Es sind aber nicht nur die Verlage, die von der Buchpreisbindung profitieren. Es ist auch und gerade der unabhängige Buchhandel, der mindestens genauso schwer zu kämpfen hat. Auch hier wird mit einem hohen Maß an Idealismus gearbeitet und ums Überleben gekämpft – aus Idealismus, aber auch aus einem Verantwortungsgefühl für die Gesellschaft, gerade in diesen Zeiten der Fake News, in denen Aufklärung so sehr nottut, in denen man Vielfalt so sehr begrüßen muss.

Wer also profitiert?

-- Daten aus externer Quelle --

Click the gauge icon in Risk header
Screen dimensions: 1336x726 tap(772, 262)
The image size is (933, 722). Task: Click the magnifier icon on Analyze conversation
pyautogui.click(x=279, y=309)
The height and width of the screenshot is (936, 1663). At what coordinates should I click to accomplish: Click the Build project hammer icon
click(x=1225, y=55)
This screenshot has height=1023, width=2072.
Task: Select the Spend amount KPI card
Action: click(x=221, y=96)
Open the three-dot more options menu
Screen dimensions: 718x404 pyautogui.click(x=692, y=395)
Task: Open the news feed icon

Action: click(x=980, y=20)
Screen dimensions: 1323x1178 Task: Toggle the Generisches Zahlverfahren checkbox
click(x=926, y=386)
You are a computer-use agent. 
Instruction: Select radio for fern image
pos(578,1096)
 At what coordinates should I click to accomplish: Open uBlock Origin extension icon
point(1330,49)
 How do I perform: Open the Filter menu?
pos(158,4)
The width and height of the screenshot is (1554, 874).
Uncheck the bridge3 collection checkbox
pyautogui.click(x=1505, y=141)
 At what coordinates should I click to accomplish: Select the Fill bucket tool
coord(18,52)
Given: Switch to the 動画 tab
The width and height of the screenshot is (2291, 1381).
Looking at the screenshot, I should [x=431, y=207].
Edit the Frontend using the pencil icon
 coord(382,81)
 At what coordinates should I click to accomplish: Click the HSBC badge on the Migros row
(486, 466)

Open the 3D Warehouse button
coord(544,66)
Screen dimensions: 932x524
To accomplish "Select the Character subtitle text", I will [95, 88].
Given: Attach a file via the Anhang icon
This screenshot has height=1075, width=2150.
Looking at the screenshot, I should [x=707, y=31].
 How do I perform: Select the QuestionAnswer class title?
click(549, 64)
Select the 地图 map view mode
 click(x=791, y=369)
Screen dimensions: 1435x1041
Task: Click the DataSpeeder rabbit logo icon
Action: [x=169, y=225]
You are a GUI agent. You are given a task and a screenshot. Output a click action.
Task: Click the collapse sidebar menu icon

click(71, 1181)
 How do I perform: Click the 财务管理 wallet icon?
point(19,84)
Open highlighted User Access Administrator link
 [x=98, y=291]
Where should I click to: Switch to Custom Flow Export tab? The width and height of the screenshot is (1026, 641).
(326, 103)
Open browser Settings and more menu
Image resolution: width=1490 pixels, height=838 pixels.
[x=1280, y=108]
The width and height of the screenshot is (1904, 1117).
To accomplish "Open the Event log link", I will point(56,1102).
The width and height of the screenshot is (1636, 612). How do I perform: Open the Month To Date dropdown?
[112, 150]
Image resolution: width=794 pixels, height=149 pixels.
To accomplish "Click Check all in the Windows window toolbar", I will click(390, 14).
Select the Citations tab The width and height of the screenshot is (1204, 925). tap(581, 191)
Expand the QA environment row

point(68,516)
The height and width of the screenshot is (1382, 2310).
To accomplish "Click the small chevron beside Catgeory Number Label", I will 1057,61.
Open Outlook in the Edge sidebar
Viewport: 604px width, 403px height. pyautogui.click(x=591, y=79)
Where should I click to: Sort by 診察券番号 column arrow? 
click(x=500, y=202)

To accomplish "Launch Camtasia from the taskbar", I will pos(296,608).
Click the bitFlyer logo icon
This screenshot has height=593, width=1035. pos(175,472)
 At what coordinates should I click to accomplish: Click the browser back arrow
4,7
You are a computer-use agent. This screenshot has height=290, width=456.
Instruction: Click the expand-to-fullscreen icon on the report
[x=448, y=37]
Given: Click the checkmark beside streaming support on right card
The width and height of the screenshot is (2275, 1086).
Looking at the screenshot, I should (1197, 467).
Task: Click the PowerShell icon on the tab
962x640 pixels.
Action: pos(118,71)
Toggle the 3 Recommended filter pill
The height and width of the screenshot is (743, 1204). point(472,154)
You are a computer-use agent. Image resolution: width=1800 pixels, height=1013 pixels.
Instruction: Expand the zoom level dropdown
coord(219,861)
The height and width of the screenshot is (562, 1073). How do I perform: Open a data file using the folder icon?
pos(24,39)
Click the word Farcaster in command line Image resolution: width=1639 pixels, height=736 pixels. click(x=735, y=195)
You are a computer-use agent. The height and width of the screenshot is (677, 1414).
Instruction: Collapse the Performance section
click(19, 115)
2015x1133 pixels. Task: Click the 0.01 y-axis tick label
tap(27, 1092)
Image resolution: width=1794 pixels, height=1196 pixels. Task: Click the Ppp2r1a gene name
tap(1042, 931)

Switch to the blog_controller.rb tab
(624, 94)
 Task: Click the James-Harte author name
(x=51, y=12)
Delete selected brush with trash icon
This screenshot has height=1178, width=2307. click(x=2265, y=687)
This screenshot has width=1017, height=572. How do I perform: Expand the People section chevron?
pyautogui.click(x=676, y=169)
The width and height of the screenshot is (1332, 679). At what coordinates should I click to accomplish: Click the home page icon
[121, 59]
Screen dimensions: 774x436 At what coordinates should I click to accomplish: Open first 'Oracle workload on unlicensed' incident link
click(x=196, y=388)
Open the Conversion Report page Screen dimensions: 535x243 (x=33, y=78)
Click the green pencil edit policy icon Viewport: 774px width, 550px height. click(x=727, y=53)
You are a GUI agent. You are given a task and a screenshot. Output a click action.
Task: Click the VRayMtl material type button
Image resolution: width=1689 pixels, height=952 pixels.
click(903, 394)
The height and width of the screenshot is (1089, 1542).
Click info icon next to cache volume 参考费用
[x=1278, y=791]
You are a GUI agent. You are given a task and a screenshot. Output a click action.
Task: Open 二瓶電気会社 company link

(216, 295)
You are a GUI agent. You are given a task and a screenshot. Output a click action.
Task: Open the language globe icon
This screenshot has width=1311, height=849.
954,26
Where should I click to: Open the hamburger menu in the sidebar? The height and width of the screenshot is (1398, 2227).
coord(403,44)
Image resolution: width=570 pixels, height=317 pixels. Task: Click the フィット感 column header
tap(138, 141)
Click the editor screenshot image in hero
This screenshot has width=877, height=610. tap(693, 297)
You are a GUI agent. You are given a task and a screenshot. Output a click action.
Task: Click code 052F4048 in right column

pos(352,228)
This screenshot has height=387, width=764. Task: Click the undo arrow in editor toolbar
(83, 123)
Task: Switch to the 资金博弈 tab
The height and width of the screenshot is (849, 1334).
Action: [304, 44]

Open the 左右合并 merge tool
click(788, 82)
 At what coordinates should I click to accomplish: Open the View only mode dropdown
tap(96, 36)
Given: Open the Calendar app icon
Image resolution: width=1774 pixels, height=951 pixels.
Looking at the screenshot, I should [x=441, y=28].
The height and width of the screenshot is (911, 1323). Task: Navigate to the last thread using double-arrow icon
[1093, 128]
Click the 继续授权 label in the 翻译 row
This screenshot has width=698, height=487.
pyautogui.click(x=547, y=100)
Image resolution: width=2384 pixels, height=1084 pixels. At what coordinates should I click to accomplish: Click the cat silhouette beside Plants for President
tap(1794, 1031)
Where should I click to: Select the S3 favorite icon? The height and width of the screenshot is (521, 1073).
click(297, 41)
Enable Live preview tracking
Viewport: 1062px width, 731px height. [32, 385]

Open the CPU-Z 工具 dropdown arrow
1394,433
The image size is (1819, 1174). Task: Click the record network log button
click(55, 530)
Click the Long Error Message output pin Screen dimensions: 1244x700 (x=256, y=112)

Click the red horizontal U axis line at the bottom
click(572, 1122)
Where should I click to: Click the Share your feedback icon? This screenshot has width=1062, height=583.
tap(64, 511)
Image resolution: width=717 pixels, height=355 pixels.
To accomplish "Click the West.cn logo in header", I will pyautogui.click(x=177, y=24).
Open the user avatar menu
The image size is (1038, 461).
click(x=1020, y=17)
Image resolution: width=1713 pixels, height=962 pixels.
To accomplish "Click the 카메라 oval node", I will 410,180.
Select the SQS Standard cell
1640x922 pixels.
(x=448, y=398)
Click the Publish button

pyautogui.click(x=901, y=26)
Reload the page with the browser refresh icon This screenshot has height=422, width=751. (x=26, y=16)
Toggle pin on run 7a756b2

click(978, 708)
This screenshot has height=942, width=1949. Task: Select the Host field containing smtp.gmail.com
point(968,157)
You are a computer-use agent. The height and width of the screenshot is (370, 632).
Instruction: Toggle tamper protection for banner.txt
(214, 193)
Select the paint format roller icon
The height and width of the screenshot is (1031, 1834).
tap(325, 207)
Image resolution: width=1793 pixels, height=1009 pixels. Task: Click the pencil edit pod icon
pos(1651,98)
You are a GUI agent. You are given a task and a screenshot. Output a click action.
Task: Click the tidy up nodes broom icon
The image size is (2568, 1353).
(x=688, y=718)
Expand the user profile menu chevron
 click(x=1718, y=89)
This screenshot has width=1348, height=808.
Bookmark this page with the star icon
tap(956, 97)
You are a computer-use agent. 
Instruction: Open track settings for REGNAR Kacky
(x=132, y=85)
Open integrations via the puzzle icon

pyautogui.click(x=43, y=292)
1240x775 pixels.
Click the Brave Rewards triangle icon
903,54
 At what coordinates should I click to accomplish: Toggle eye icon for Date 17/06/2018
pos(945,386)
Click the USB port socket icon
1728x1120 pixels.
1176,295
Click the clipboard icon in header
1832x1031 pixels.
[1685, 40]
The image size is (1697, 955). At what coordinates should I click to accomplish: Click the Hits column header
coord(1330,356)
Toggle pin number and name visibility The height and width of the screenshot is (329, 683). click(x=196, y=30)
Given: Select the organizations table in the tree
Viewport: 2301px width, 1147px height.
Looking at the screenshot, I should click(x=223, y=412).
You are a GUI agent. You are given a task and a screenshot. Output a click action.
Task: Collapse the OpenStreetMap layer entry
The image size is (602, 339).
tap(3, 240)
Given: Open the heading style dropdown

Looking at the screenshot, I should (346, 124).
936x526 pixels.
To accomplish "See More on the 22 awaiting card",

Die Monopolkommission sagt, der Markt sei es nicht. Das finde ich gut. Es sind die, die Bücher schreiben, es sind die, die lektorieren, übersetzen, die Bücher in Form bringen, es sind die, die Bücher verlegen, die Bücher vertreiben, und natürlich ganz besonders die, die die Bücher dann lesen, daraus lernen, sich unterhalten lassen, ihren Horizont erweitern oder einfach glücklich in fremde Welten eintauchen.

Es ist aber nicht so, dass die Buchpreisbindung lediglich hier in Deutschland erhalten bleiben muss. Lassen Sie uns gemeinsam mit Verbänden und Organisationen der Schriftstellerinnen und Schriftsteller, der Verlage und des Buchhandels versuchen, mit allen Akteuren der Branche eine europäische Bewegung für die Buchpreisbindung zu initiieren. Denn die negativen Folgen, die hier zu erwarten wären, sind andernorts schon Realität.

Außer einer solchen europäischen Initiative braucht es aber vor allem die Gewissheit, dass zukünftige internationale Verträge die Regelung nicht verwässern oder gar schleifen werden. Deshalb sage ich auch hier und heute: Kultur gehört als Staatsziel ins Grundgesetz.

(Beifall bei der LINKEN sowie der Abg. Katrin Budde [SPD])

In diesem Sinne: Frohes Fest und einen guten Rutsch – oder, wie man bei uns in Franken sagt, einen guten Beschluss!